Tuareg-led rebels led an uprising in 2012 that was hijacked by jihadists, throwing Mali into chaos and triggering a UN-French military intervention the following year, but the rebels later signed an accord without the Islamists.
The official document seen by AFP and under consideration Friday by the government, ex-rebels and pro-Bamako militias at a gathering in the Malian capital appeared to show a willingness to overcome several sticking points after months of limited progress.
Also present were Algerian foreign affairs minister Ramtane Lamamra, the United Nations' Mali special representative Mahamat Saleh Annadif and a French diplomatic representative.
Algeria helped to broker the peace deal and France is Mali's former colonial master.
"We are all attached to this accord, we do not see an alternative," Lamamra said at the opening of talks.
Interim authorities for the restive north where the uprising took place would be put into place between February 13 and 20, the document said, to allow the state the re-enter territory where it has been effectively absent.
The strategic city of Kidal is still entirely controlled by the former rebels.
These interim authorities will remain in place until the security situation permits full local government to be installed.
Another key component of the deal -- joint patrols between regular troops, pro-government militia and former rebels -- would be rolled out on February 20 in Gao and February 28 in Kidal, with Timbuktu following a week later.
An African diplomat present at the talks said the CMA had "given agreement for the peace process to restart on the condition of having a precise timeline on the key points."
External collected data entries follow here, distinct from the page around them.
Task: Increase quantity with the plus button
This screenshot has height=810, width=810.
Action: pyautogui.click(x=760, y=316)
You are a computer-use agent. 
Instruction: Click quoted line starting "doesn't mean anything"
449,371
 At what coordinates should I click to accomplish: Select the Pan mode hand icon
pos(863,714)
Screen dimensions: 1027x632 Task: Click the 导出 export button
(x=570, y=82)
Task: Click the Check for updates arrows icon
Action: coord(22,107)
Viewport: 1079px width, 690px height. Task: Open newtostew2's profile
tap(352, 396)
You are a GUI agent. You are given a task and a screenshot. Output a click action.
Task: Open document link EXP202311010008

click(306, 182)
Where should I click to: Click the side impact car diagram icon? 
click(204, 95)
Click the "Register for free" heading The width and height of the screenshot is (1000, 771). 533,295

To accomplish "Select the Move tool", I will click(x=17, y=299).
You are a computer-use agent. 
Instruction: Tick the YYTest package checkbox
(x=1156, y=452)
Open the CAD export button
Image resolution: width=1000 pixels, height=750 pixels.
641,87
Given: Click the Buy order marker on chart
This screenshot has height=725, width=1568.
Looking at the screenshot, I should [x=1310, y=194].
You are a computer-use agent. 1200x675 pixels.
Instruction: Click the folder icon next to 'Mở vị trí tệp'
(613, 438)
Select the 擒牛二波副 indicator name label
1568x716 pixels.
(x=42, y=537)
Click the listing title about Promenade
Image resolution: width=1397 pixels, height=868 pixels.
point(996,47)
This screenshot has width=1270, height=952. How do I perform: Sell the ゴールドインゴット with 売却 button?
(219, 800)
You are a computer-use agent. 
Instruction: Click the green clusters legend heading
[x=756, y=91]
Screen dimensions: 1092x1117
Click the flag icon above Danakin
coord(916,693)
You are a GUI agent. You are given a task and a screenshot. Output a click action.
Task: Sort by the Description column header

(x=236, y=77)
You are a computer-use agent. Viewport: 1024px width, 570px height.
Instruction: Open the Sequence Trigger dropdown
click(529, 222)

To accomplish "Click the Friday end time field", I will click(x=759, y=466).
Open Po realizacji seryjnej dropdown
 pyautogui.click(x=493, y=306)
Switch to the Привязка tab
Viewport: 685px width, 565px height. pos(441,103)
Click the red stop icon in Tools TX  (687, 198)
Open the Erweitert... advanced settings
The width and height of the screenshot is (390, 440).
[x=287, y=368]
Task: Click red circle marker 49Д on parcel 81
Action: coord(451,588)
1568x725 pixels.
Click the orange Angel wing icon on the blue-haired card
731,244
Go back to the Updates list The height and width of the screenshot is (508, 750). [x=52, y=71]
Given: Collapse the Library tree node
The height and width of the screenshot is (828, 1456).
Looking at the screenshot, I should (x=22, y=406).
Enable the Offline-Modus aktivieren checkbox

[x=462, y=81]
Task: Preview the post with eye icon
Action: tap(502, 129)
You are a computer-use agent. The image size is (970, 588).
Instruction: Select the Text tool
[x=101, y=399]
The rebel alliance known as the Coordination of Azawad Movements (CMA) signed the deal along with the government and loyalist militias with hopes of bringing stability to the north, the cradle of several Tuareg uprisings and a sanctuary for Islamist fighters.
Since then, rival armed groups have repeatedly violated the ceasefire, threatening attempts to give the north a measure of autonomy to prevent separatist uprisings.
Jihadists continue to sow chaos: just over three weeks ago almost 80 people were killed in the northern city of Gao by a suicide bomber targeting pro-government and ex-rebel militia preparing joint patrols in the area.